9、小心移弃上清,在沉淀中加入0.2mL 溶液A ,充分吹打混匀。
10、用Beckman Optima 台式超速离心机115,000g 4℃离心60分钟。也可以使用其他冷冻超速离心机,但离心力应该一致,否则有可能得不到沉淀。
11、小心移弃上清,所得沉淀放-20℃长期保存,也可以直接加入0.1mL 自备的,跟后续实验兼容的缓冲液(如1×SDS-PAGE 上样液中,可从本公司购买),所得膜蛋白的浓度将在1mg/mL左右。
用法二:大量制备(主要用于上样量比较大的2D 电泳等实验)
1、收集200-400mL 过夜培养的细菌饱和培养液(OD420在1.5左右即可),2500g 室温离心10分钟后弃上清。
2、加入20mL 溶液A ,轻柔吹打,将细菌重悬于溶液A 中。
3、2500g 室温离心10分钟后弃上清。
4、加入5mL 溶液B (必须已经提前加入了DNase I 干粉),轻柔吹打使细菌重悬。注:如果细菌起始量没有200-400mL ,溶液A 的用量可以等比例降低。重悬在溶液A 中的细菌可以放-80℃长期保存。
5、用超声或French Press 方法裂解细胞。如果用French Press 方法,则需要处理至少两次,每次的压力为9.65×10E7(=14000psi )。注意:不论用哪种裂解方法,都必须在显微镜下检查细菌是否已经裂解,否则还需要重复细菌裂解过程,直到80%以上的细菌都裂解为止。
6、2500g 室温离心8分钟后小心转移上清到干净的玻璃烧杯中,弃沉淀(未破裂细胞)。
7、在上清(细菌裂解液)中加入50mL 预冷的溶液C ,轻轻在冰浴中搅拌混匀30-60分钟。注:可以在大烧杯中装冰,然后将装有样品的小烧杯放入,在放入干净的搅拌子,以最低速度搅拌。

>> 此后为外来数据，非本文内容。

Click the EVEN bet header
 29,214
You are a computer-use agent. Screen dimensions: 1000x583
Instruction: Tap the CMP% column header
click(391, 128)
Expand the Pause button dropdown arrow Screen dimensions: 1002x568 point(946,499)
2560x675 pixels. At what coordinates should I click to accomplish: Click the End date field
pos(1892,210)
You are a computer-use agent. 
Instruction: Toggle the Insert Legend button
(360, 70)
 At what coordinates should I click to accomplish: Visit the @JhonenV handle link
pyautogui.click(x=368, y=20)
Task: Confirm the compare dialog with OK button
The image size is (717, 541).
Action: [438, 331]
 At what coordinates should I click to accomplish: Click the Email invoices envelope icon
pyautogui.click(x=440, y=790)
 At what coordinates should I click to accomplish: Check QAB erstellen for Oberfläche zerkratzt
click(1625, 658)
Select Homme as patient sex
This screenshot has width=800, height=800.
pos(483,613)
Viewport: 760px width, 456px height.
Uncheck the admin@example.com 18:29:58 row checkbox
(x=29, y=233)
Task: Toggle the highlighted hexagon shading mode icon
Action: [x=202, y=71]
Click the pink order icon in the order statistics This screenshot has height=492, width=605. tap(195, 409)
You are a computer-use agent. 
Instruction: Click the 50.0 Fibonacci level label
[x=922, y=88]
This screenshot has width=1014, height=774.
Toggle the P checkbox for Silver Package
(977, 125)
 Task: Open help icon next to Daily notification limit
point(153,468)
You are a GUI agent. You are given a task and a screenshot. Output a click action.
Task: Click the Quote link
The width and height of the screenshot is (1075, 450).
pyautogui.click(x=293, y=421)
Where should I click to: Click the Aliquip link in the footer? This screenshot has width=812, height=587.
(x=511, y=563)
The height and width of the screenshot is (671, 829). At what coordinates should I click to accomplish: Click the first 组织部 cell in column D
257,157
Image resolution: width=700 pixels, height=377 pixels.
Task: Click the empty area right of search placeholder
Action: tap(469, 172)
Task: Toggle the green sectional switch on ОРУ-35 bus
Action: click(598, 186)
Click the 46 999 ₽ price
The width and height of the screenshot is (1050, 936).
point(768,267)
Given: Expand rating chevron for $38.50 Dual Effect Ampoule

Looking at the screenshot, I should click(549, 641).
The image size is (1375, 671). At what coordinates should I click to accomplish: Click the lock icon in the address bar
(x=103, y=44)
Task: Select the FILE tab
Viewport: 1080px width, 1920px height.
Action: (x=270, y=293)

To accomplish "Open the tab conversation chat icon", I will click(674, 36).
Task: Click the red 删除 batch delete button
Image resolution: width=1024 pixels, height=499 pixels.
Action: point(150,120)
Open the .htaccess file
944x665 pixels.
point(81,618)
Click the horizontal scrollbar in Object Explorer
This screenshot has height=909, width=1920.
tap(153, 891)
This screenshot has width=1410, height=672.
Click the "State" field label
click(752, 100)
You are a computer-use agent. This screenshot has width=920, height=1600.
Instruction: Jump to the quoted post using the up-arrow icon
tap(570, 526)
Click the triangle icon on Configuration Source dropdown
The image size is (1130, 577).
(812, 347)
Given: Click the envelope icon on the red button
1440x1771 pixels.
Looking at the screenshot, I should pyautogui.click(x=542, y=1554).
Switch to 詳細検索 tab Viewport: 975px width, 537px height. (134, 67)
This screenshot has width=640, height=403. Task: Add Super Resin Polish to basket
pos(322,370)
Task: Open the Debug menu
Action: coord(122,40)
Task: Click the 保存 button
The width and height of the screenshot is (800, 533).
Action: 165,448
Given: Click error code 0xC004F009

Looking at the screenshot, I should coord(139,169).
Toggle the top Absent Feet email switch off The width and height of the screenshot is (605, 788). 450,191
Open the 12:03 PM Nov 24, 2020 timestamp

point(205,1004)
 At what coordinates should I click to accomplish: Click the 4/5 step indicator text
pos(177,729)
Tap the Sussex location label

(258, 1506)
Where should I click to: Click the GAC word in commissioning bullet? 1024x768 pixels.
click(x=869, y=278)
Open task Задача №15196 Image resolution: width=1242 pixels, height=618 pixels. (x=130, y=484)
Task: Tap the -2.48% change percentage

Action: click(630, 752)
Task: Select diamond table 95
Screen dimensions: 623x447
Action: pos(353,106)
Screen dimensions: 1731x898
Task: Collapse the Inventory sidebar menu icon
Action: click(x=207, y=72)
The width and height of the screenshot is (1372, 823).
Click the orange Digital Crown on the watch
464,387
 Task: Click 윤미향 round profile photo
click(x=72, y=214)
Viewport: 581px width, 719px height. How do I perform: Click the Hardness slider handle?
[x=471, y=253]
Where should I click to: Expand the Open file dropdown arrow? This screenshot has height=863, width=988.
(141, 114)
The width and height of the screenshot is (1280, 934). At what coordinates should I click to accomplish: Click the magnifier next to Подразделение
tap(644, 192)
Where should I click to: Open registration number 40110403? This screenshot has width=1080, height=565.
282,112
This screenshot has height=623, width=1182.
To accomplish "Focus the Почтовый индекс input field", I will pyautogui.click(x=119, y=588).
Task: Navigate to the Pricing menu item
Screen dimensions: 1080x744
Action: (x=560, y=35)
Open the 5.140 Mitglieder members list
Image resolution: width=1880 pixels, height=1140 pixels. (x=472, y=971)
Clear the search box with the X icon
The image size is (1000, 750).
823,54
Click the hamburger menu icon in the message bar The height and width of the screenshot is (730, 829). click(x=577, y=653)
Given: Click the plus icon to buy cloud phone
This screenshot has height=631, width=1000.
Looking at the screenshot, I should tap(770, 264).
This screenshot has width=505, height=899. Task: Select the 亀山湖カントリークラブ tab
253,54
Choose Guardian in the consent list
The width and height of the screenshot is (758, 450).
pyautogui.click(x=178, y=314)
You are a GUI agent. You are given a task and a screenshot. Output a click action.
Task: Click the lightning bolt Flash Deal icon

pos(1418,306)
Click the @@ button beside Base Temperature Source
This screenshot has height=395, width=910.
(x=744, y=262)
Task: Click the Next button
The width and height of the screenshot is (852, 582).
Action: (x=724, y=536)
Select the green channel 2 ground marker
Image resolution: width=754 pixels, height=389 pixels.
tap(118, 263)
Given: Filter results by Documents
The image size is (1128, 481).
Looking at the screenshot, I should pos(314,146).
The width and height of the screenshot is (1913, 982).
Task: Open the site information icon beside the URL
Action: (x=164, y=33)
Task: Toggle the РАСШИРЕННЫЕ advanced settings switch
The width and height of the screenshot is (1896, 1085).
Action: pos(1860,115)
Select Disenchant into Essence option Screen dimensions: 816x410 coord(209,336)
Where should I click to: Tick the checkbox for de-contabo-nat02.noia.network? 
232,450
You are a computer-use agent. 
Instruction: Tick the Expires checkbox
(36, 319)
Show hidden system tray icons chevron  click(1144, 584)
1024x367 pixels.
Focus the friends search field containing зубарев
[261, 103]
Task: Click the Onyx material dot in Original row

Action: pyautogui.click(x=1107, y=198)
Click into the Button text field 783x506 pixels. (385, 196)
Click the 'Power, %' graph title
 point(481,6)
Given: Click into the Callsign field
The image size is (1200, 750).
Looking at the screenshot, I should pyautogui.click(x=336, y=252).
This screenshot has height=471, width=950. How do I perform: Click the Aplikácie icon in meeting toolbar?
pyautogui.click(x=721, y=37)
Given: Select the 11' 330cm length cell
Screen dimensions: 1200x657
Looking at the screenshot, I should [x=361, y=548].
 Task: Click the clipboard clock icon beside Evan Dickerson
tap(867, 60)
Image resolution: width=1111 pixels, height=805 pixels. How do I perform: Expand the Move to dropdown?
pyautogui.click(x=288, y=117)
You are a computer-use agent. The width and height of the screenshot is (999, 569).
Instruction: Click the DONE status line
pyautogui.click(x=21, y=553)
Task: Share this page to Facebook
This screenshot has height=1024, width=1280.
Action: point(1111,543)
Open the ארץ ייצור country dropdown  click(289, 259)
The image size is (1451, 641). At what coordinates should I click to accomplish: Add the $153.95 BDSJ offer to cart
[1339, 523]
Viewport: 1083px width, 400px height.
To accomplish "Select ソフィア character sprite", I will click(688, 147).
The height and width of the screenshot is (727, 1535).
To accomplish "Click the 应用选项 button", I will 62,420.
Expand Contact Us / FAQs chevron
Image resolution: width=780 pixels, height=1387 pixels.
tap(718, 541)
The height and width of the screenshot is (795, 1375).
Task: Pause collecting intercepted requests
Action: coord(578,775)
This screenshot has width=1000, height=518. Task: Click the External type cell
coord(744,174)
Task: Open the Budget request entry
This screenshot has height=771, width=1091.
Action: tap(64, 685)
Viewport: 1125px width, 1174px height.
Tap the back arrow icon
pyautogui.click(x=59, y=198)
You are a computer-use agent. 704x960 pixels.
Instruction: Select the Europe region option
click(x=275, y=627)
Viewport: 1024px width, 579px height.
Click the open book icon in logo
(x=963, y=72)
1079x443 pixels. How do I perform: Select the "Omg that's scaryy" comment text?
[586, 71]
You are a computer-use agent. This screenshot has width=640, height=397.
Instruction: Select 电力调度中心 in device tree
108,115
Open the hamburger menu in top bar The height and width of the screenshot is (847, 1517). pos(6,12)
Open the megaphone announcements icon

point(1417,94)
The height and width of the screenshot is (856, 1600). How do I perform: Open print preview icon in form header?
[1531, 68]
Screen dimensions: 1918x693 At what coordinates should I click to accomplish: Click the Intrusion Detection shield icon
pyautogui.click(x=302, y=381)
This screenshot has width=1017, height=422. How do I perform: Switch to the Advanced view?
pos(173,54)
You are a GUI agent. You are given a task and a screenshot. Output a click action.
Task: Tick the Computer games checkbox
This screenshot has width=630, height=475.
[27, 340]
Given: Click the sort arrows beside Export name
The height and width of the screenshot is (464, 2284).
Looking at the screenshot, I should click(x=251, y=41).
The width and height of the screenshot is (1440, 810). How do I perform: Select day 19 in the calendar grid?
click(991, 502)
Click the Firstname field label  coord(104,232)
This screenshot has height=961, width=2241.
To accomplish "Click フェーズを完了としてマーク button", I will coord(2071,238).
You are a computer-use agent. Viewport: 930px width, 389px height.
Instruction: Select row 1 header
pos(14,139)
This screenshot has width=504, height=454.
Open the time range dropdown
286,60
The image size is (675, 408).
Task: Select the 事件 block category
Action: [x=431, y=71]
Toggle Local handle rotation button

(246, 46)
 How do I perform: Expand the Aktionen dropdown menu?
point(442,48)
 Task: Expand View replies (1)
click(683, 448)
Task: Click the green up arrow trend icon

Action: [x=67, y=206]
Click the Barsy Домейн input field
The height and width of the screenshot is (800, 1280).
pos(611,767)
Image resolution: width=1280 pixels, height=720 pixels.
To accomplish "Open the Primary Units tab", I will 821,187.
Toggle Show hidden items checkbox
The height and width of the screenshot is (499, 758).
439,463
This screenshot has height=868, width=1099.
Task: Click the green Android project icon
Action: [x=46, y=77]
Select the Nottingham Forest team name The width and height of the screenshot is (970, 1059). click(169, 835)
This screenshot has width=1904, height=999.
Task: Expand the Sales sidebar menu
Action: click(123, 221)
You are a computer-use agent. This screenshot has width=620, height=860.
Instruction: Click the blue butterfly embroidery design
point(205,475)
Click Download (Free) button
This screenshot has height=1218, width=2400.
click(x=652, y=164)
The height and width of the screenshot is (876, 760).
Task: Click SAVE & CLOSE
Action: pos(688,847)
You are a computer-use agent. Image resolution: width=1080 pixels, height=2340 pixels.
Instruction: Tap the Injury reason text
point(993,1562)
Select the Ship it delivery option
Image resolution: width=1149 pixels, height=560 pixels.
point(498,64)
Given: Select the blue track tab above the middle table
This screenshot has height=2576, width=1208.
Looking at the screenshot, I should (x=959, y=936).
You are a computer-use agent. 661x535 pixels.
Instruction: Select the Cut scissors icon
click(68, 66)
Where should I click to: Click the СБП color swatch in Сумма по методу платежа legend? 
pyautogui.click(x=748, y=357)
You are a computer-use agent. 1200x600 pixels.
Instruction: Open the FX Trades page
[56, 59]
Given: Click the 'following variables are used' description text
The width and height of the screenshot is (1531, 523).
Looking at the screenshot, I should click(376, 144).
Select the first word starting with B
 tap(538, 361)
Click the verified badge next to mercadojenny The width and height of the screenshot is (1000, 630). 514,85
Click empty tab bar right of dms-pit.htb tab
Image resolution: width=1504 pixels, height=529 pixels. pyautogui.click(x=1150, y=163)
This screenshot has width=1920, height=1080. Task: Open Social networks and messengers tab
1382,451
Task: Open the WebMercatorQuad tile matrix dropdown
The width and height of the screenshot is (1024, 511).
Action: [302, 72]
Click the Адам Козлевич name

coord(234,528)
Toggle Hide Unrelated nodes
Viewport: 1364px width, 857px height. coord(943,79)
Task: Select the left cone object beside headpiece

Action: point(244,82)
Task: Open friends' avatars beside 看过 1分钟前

8、用Beckman Type 55.2Ti 转头115,000g 4℃离心60分钟。也可以使用其他冷冻超速离心机,但离心力应该一致。
9、小心移弃上清,在沉淀中加入2mL 溶液A ,充分吹打混匀。
10、用Beckman Type 55.2Ti 转头115,000g 4℃离心60分钟。也可以使用其他冷冻超速离心机,但离心力应该一致。
11、小心移弃上清,所得沉淀放-20℃长期保存或溶解在1mL 自备的,跟后续实验兼容的缓冲液(如1×等电点电泳上样液,可从本公司购买),所得膜蛋白的浓度在1mg/mL左右。
注意事项
1. 本试剂盒仅供科学研究使用。
2. 避免皮肤或粘膜与试剂接触。